Let’s use it to total up the accidents by helicopter make and model. You start by passing the field you want to group on to the function.
# %%
import pandas as pd
accident_list = pd.read_csv("https://raw.githubusercontent.com/palewire/first-python-notebook/main/docs/src/_static/ntsb-accidents.csv")
accident_list["latimes_make_and_model"] = accident_list["latimes_make_and_model"].str.upper()
# Group by make and model
print(accident_list.groupby("latimes_make_and_model"))
That’s a nice start, but you’ll notice you don’t get much back. The data has been grouped, but we haven’t chosen what to do with it yet. If we want the total by model, we can use the size method.
The result is much like value_counts, but we’re allowed run to all kinds of statistical operations on the group, like sum, mean and std. For instance, we could sum up the number of fatalities for each maker by stringing that field on the end followed by the statistical method.
5.1. Reset a DataFrame¶
You may notice that even though the result of a groupby has two columns, pandas does not return a clean-looking table the same way other operations like head do. In most instances, you can convert ugly tables like the ones above into a pretty DataFrame by tacking the reset_index method onto the end of your code.
# %%
result = accident_list.groupby("latimes_make_and_model").size().reset_index()
print(result)
Why doesn’t groupby return a DataFrame? Why does reset_index have such a weird name?
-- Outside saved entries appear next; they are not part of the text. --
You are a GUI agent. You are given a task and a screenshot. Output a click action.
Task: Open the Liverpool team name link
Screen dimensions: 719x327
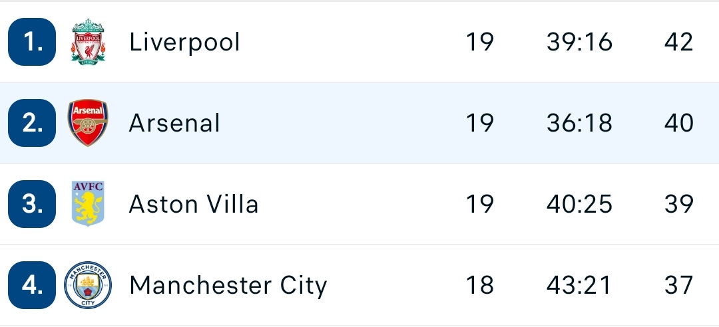click(x=184, y=43)
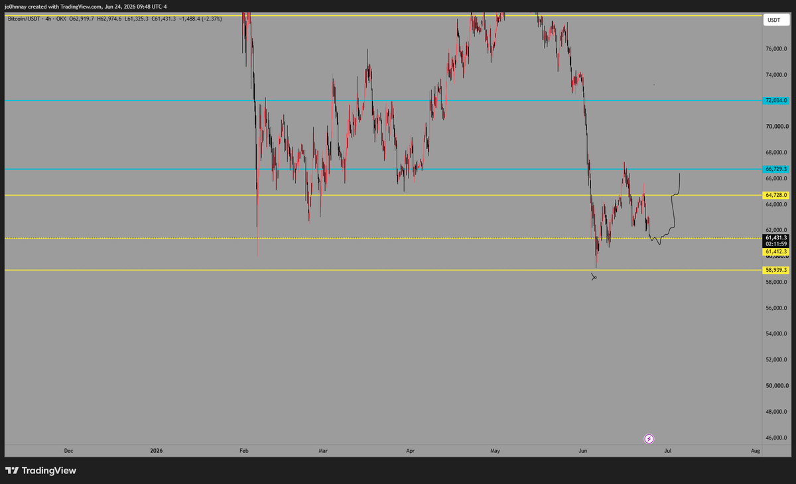Select the small arrow marker below June low
This screenshot has width=796, height=484.
tap(594, 277)
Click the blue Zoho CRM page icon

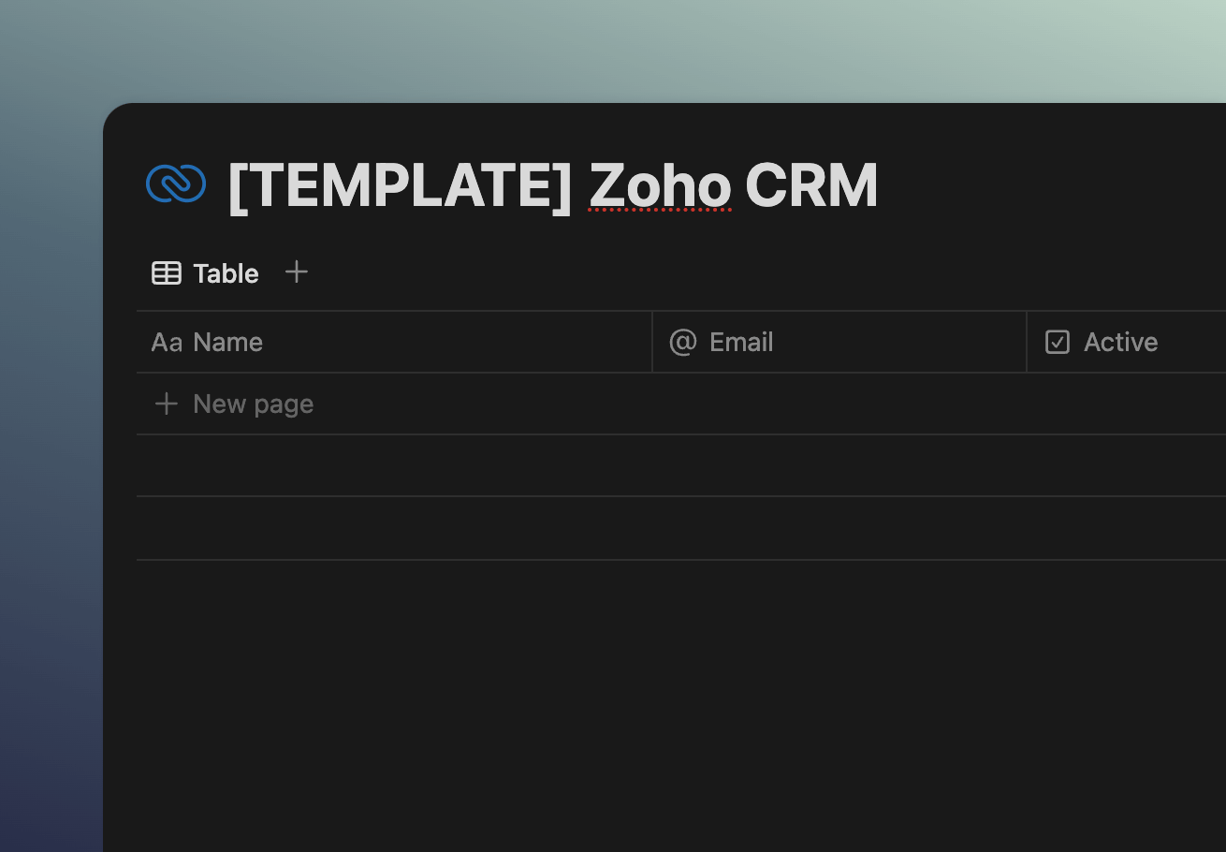tap(176, 184)
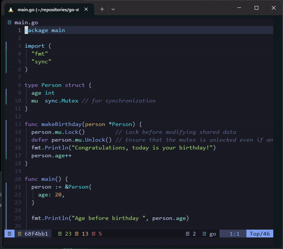
Task: Click the mode indicator icon in status bar
Action: (10, 234)
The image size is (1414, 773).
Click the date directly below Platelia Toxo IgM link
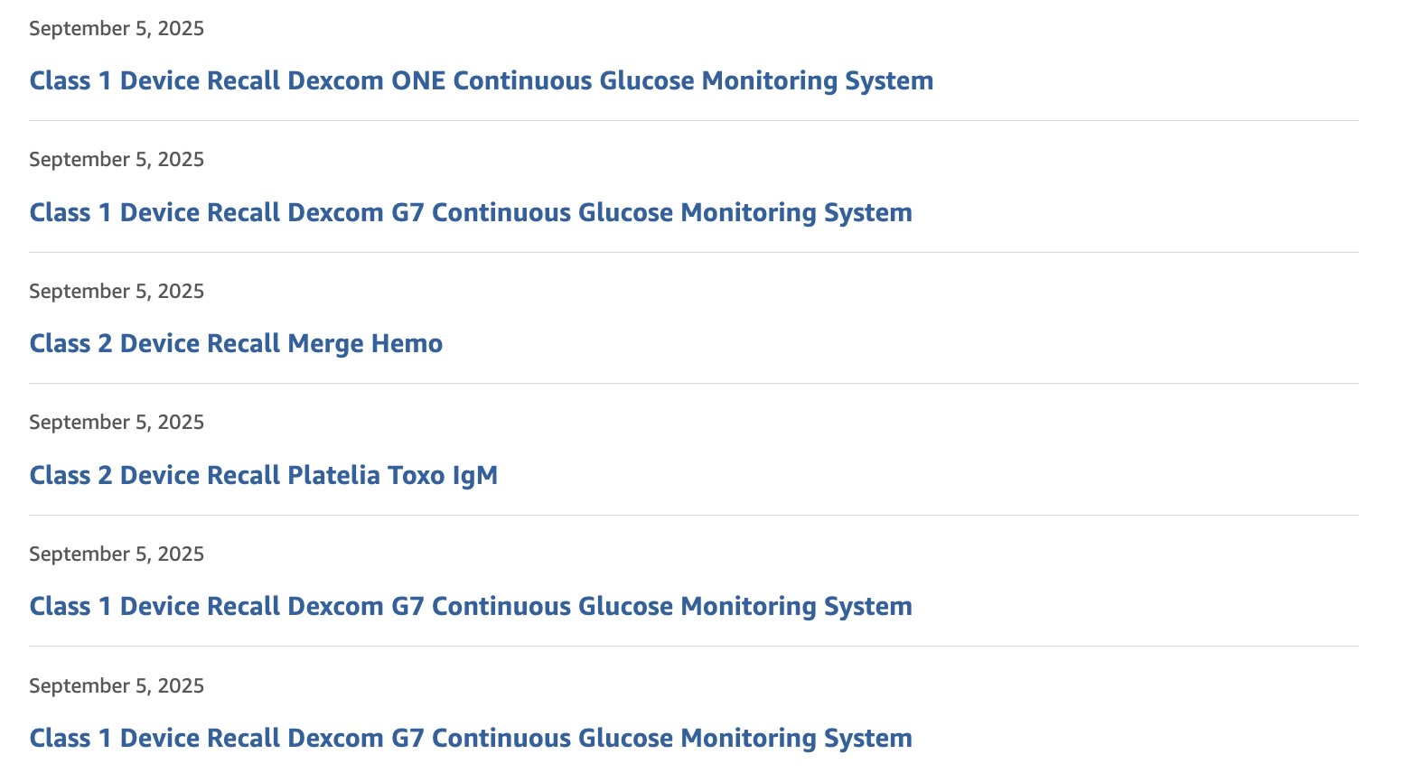pyautogui.click(x=117, y=554)
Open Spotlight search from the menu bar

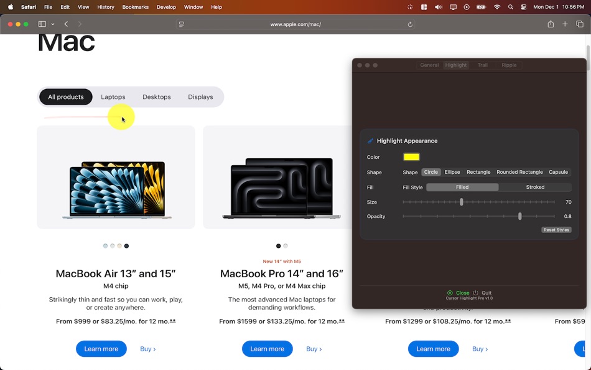(510, 7)
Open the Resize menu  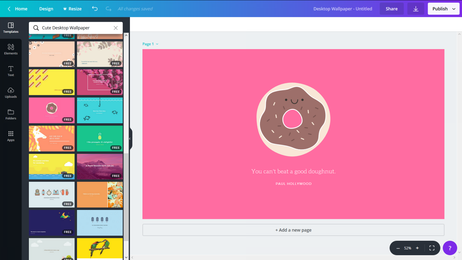click(72, 9)
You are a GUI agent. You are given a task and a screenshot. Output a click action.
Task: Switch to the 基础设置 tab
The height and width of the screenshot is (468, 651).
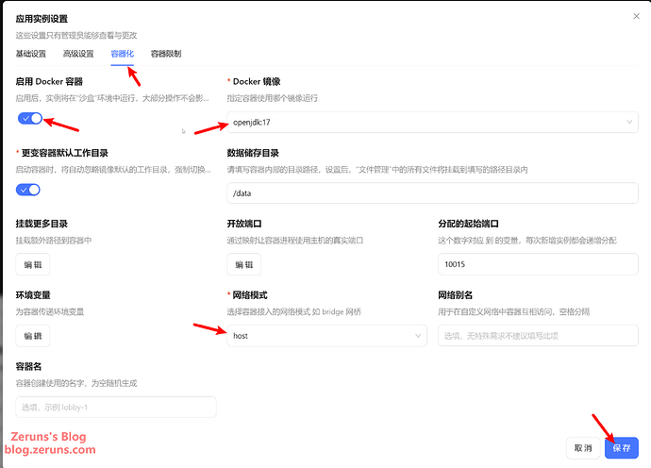tap(33, 54)

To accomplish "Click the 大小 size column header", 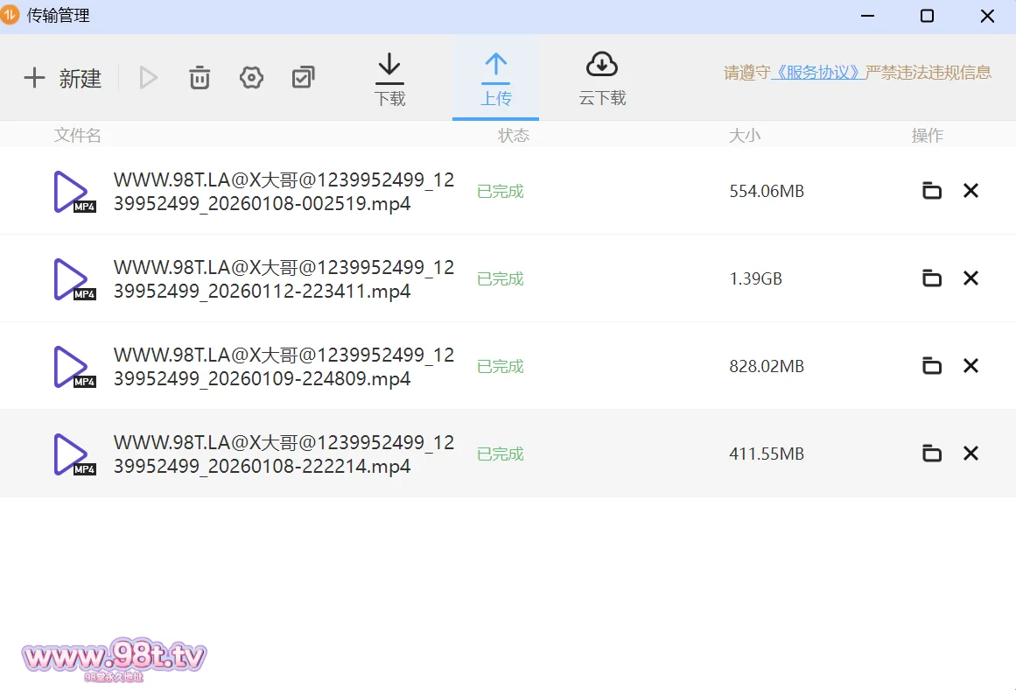I will pyautogui.click(x=744, y=136).
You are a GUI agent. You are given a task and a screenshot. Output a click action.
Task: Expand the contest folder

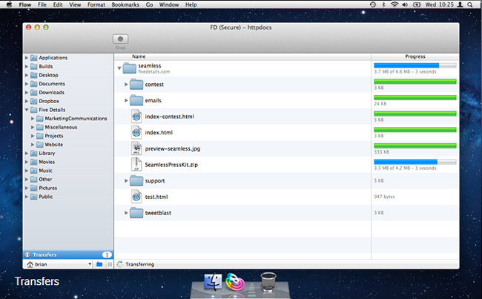tap(126, 85)
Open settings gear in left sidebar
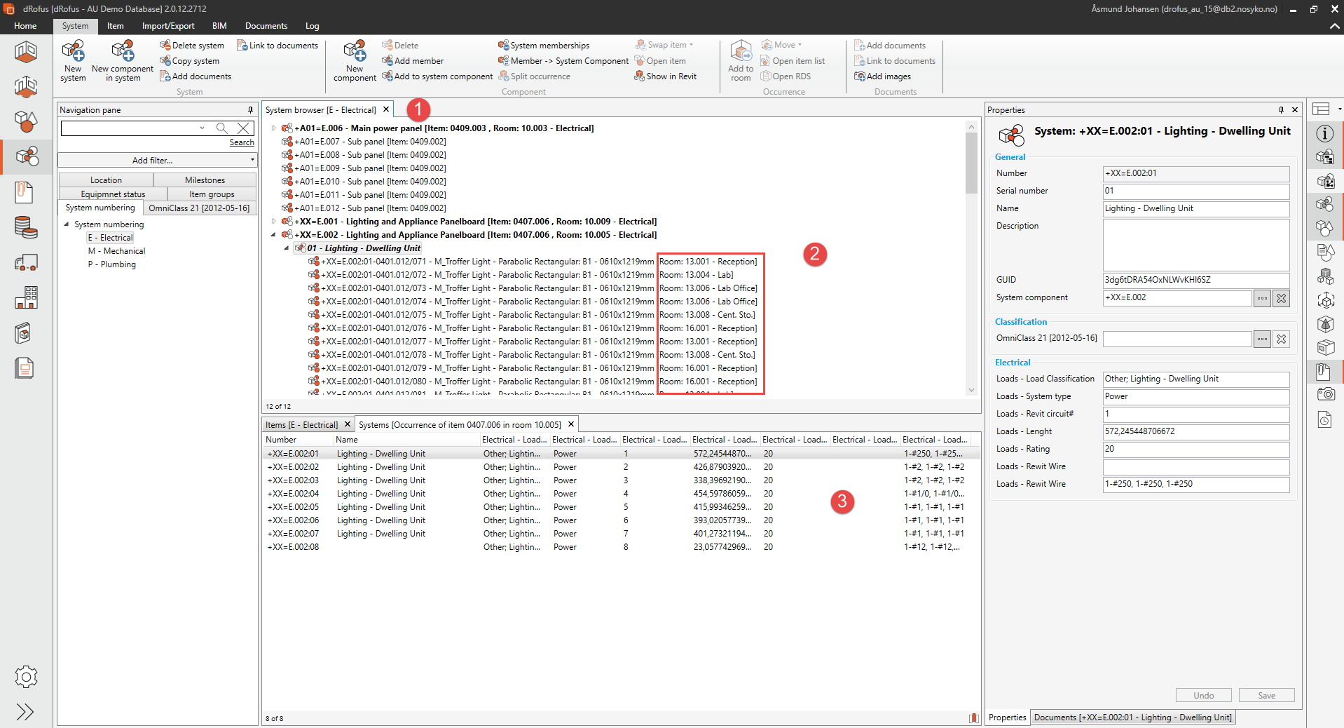The image size is (1344, 728). 26,677
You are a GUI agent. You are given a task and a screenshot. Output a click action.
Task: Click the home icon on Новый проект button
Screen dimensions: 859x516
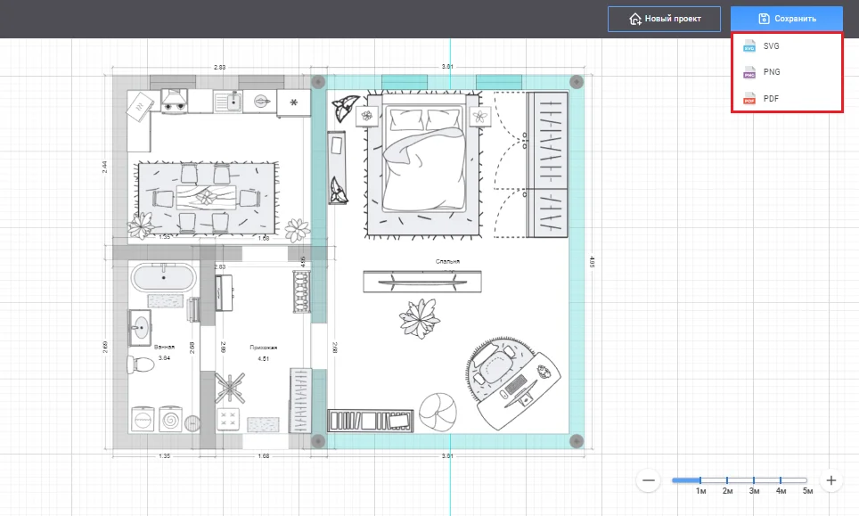tap(633, 18)
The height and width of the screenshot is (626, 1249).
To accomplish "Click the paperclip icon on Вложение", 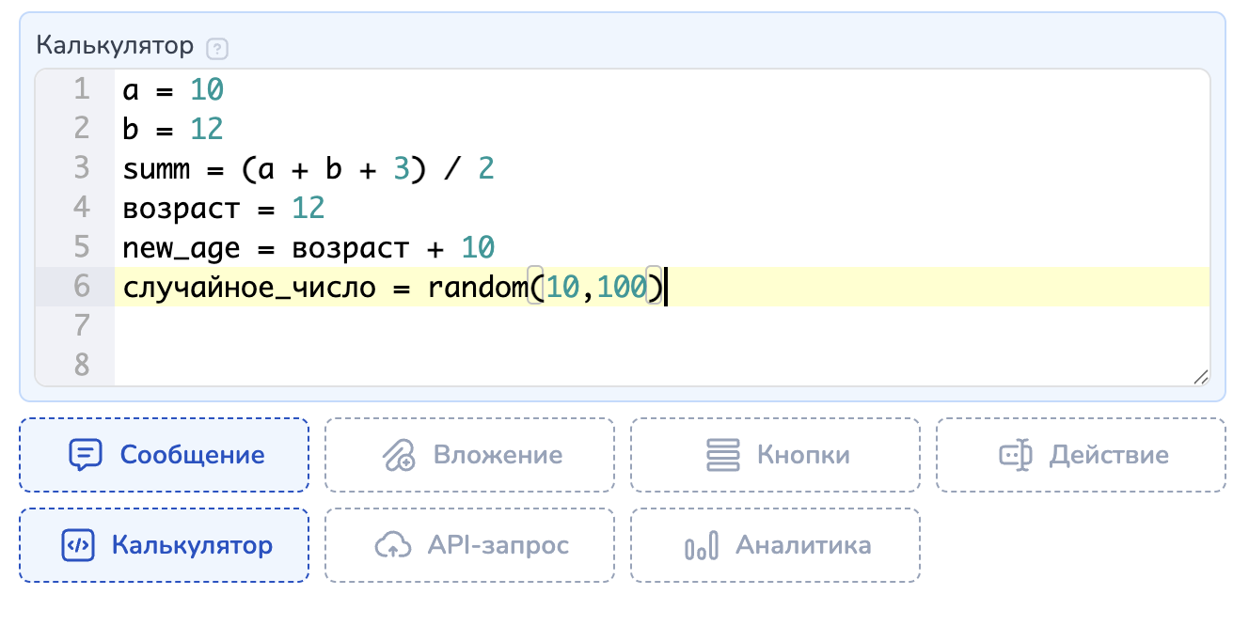I will click(399, 456).
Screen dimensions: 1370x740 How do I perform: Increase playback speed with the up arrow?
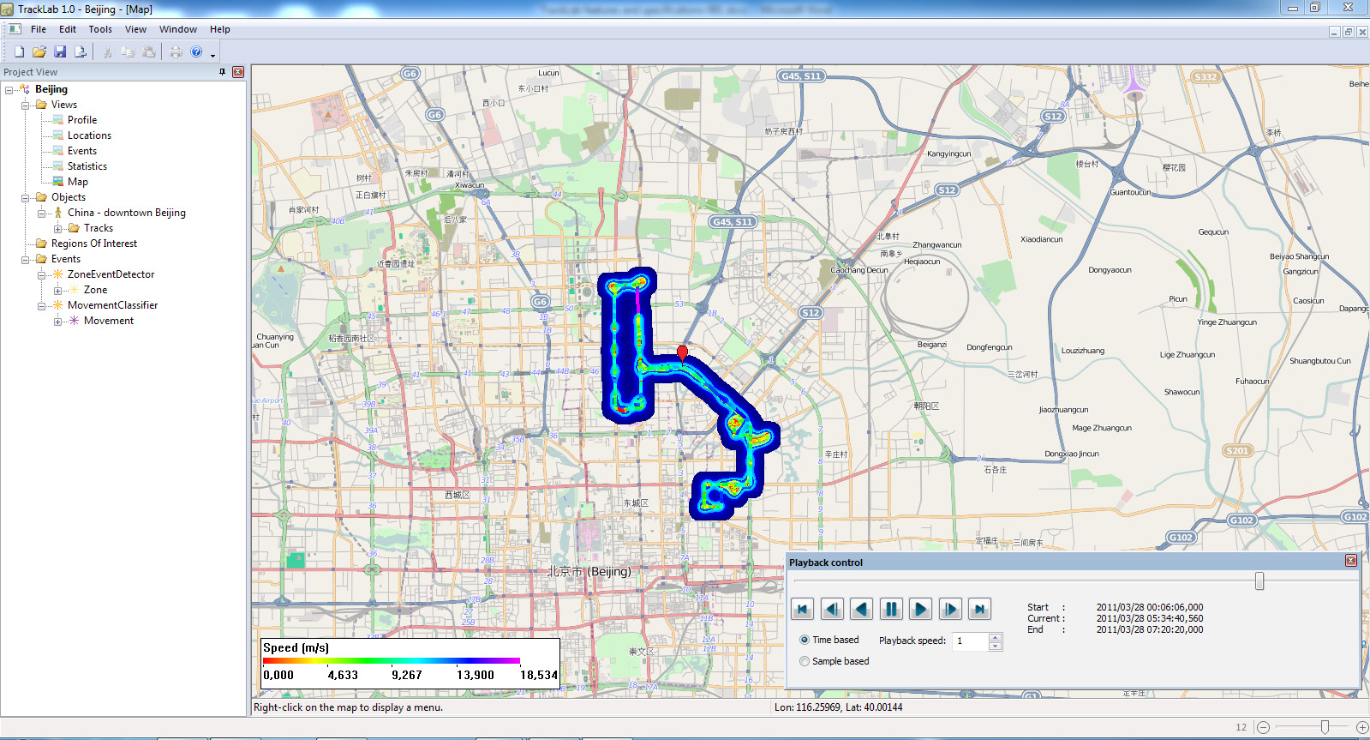995,637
Like so much in computer programming, the answer is simply, “because the people who created the library said so.” It’s important to learn that all open-source programming tools are made by humans, and humans have their quirks. Over time you’ll see pandas has more than a few.
As a beginner, you should just accept the oddities and keep moving. As you get more advanced, if there’s something about the system you think could be improved, you should consider contributing to the Python code that operates the library.
You can clean up the 0 column name assigned by pandas with the rename method.
# %%
result = accident_list.groupby("latimes_make_and_model").size().rename("accidents").reset_index()
print(result)
Now save that as a variable.
# %%
accident_counts = accident_list.groupby("latimes_make_and_model").size().rename("accidents").reset_index()
That will return a DataFrame with the accident totals we need to calculate a rate. Inspect it with head.
# %%
print(accident_counts.head())
Now we‘ve got a ranking we can work with.